Since then, risks have abated significantly, thanks to a number of factors:
The ECB’s OMT has been incredibly successful in reducing the risks of breakup, redenomination and a liquidity/rollover crisis in the public debt markets of Spain and Italy. Although the ECB has yet to spend a single additional euro to buy the bonds of Spain and Italy, both short-term and longer-term sovereign spreads against German bonds have fallen substantially.
Following a number of political and legal hurdles, the successful operational start of the European Stability Mechanism (ESM) rescue fund provides the euro zone with another €500 billion of official resources to backstop banks and sovereigns in the euro zone periphery, on top of the leftover funds of its predecessor, the European Financial Stability Facility (EFSF).
Realizing that a monetary union is not viable without deeper integration, euro zone leaders have proposed a banking union, a fiscal union, an economic union and, eventually, a political union.
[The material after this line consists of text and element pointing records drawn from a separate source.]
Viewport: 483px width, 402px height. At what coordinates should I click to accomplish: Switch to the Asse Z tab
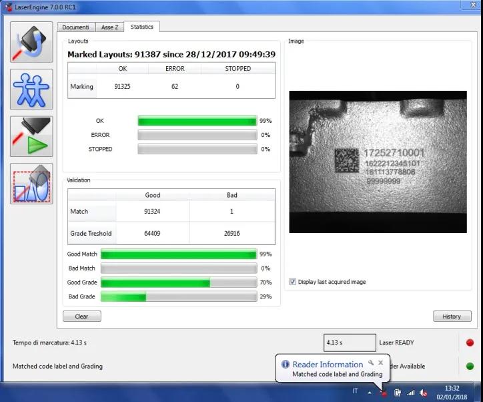click(109, 27)
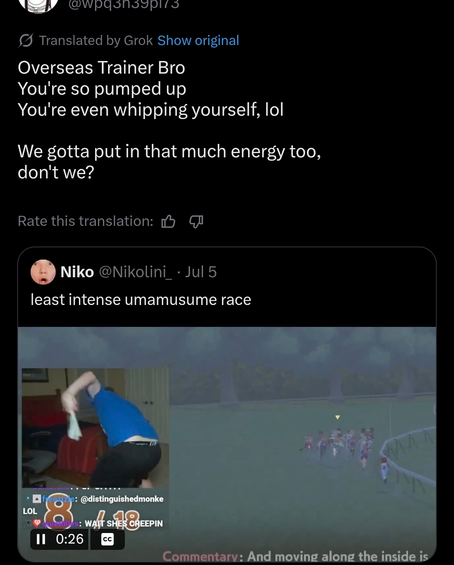Image resolution: width=454 pixels, height=565 pixels.
Task: Click the 0:26 video time indicator
Action: click(x=70, y=539)
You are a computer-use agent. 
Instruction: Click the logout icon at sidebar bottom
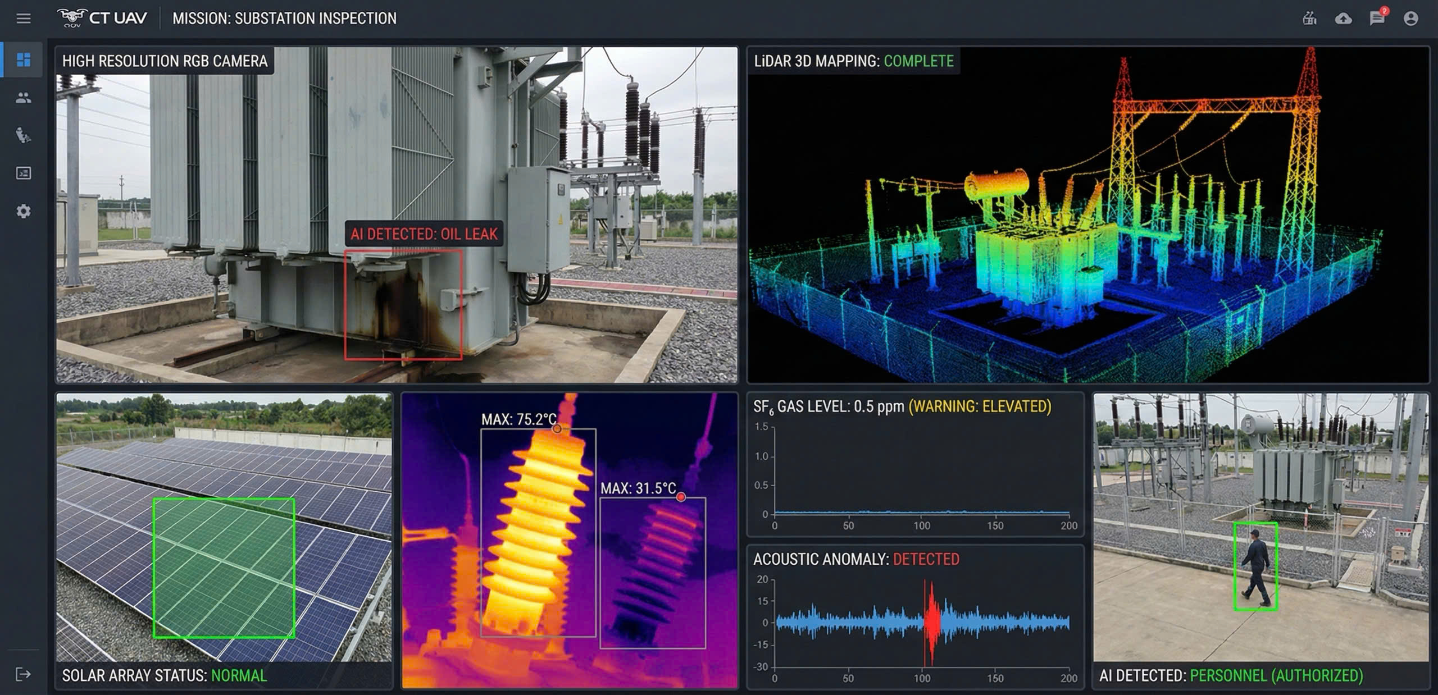(x=24, y=674)
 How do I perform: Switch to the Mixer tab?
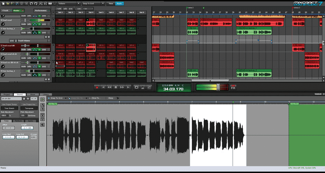point(33,94)
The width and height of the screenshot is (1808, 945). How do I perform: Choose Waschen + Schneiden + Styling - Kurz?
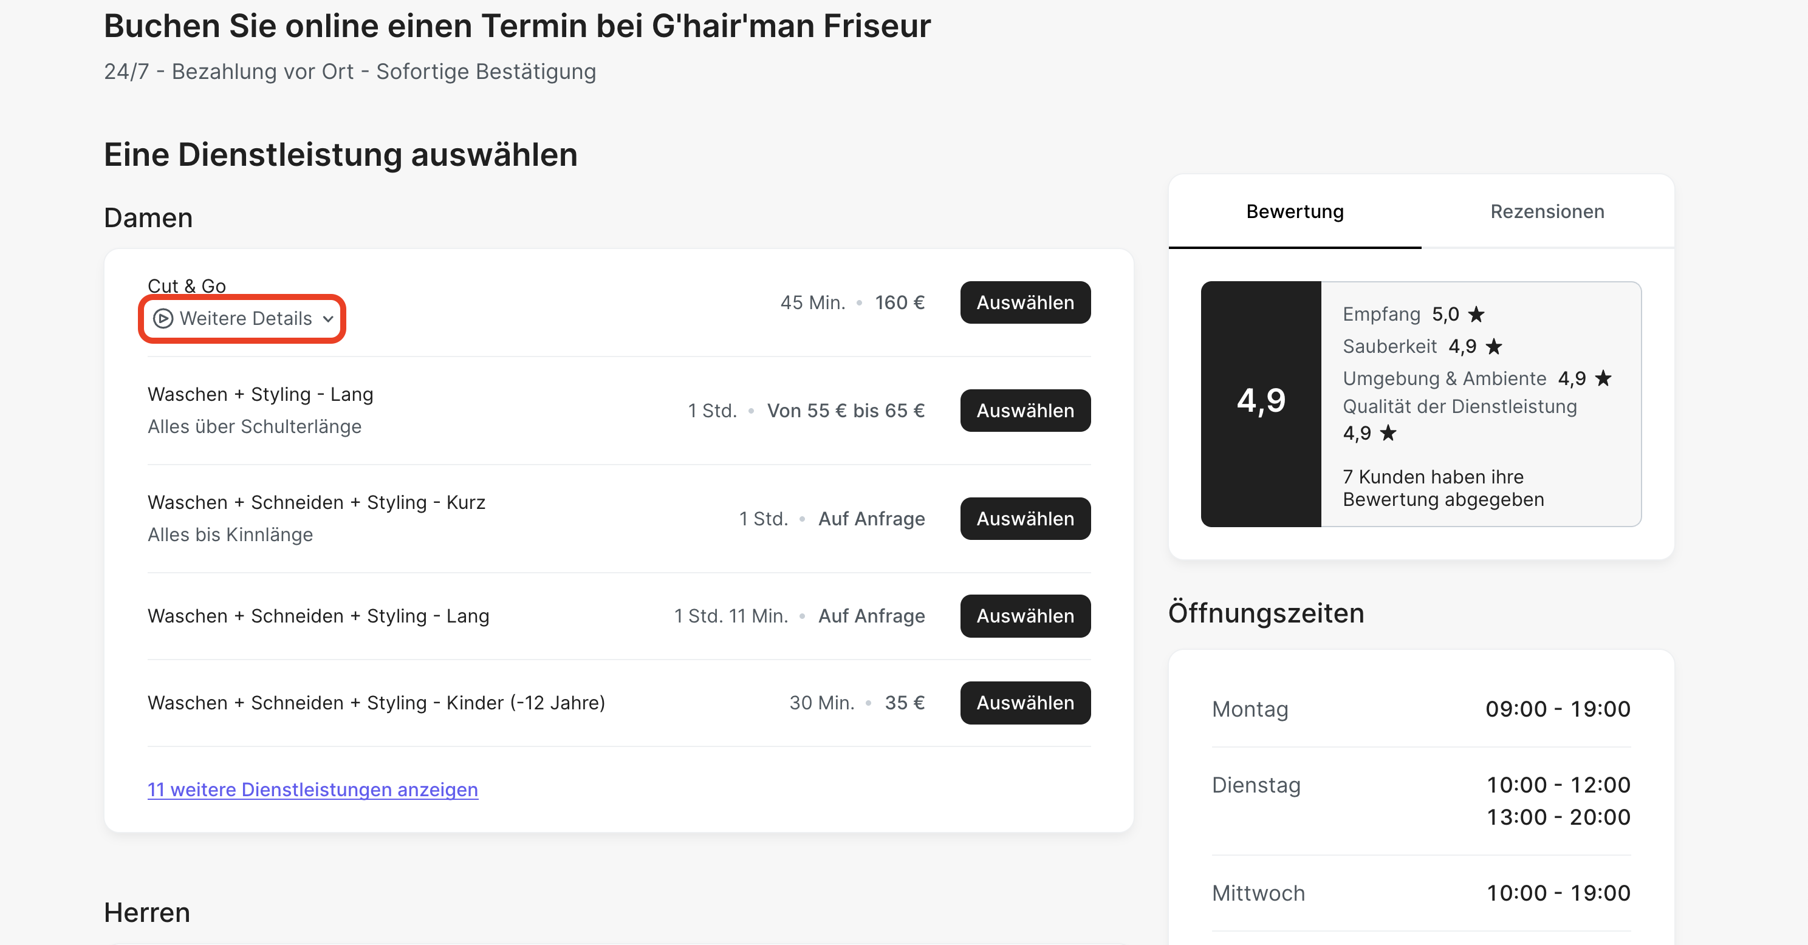1025,518
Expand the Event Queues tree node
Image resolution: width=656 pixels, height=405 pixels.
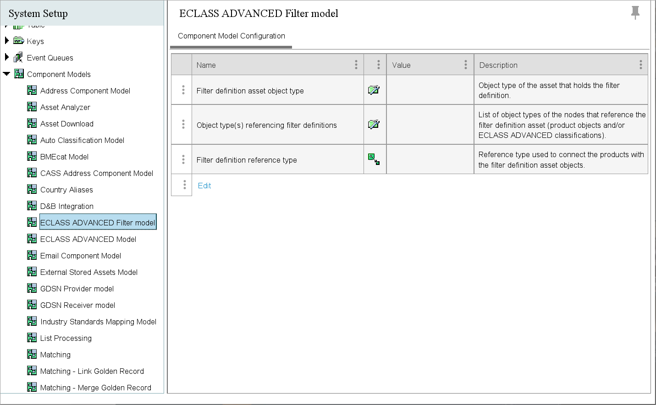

The last is necessary to resolve any issue of democratic legitimacy that might result from national states transferring power from national governments to EU- or euro zone-wide institutions. This transfer of power also would have to involve the creation of such institutions to ensure solidarity and risk-sharing are developed in the banking, fiscal and economic unions.
The open talk in the summer by some German authorities about an exit option for Greece has turned into a tentative willingness to prevent and postpone such an exit. There are several reasons for this. First, Greece has done some austerity and reforms in spite of a deepening recession, and the current coalition is holding up. Second, an orderly exit of Greece is impossible until Spain and Italy are successfully isolated. Such an exit would lead to massive contagion, which would hurt not only the euro zone periphery but also the core, given extensive trade and financial links. Third, an economic disaster in Greece would be damaging to the CDU Party’s chances of winning the German elections. Thus, even when Greece inevitably underperforms on its policy commitments, Germany and the troika (the IMF, EU and ECB) will hold their noses and keep the funds flowing as long as the current coalition holds up.
Given these developments, the risk of a Greek exit in 2013 has been significantly reduced, even if the risk of an eventual Greek exit from the euro zone is still high, close to 50 percent by my estimation. Meanwhile, the narrowing of Spanish and Italian sovereign spreads has significantly diminished the risk that either country will fully lose market access and be forced to undergo a full troika bailout like Greece, Portugal and Ireland. Both Spain and Italy may in 2013 opt for a memorandum of understanding (MoU) that opens the taps of ESM and OMT support, but such official financing would inspire confidence as it would not be associated with rising, unsustainable spreads and a loss of market access.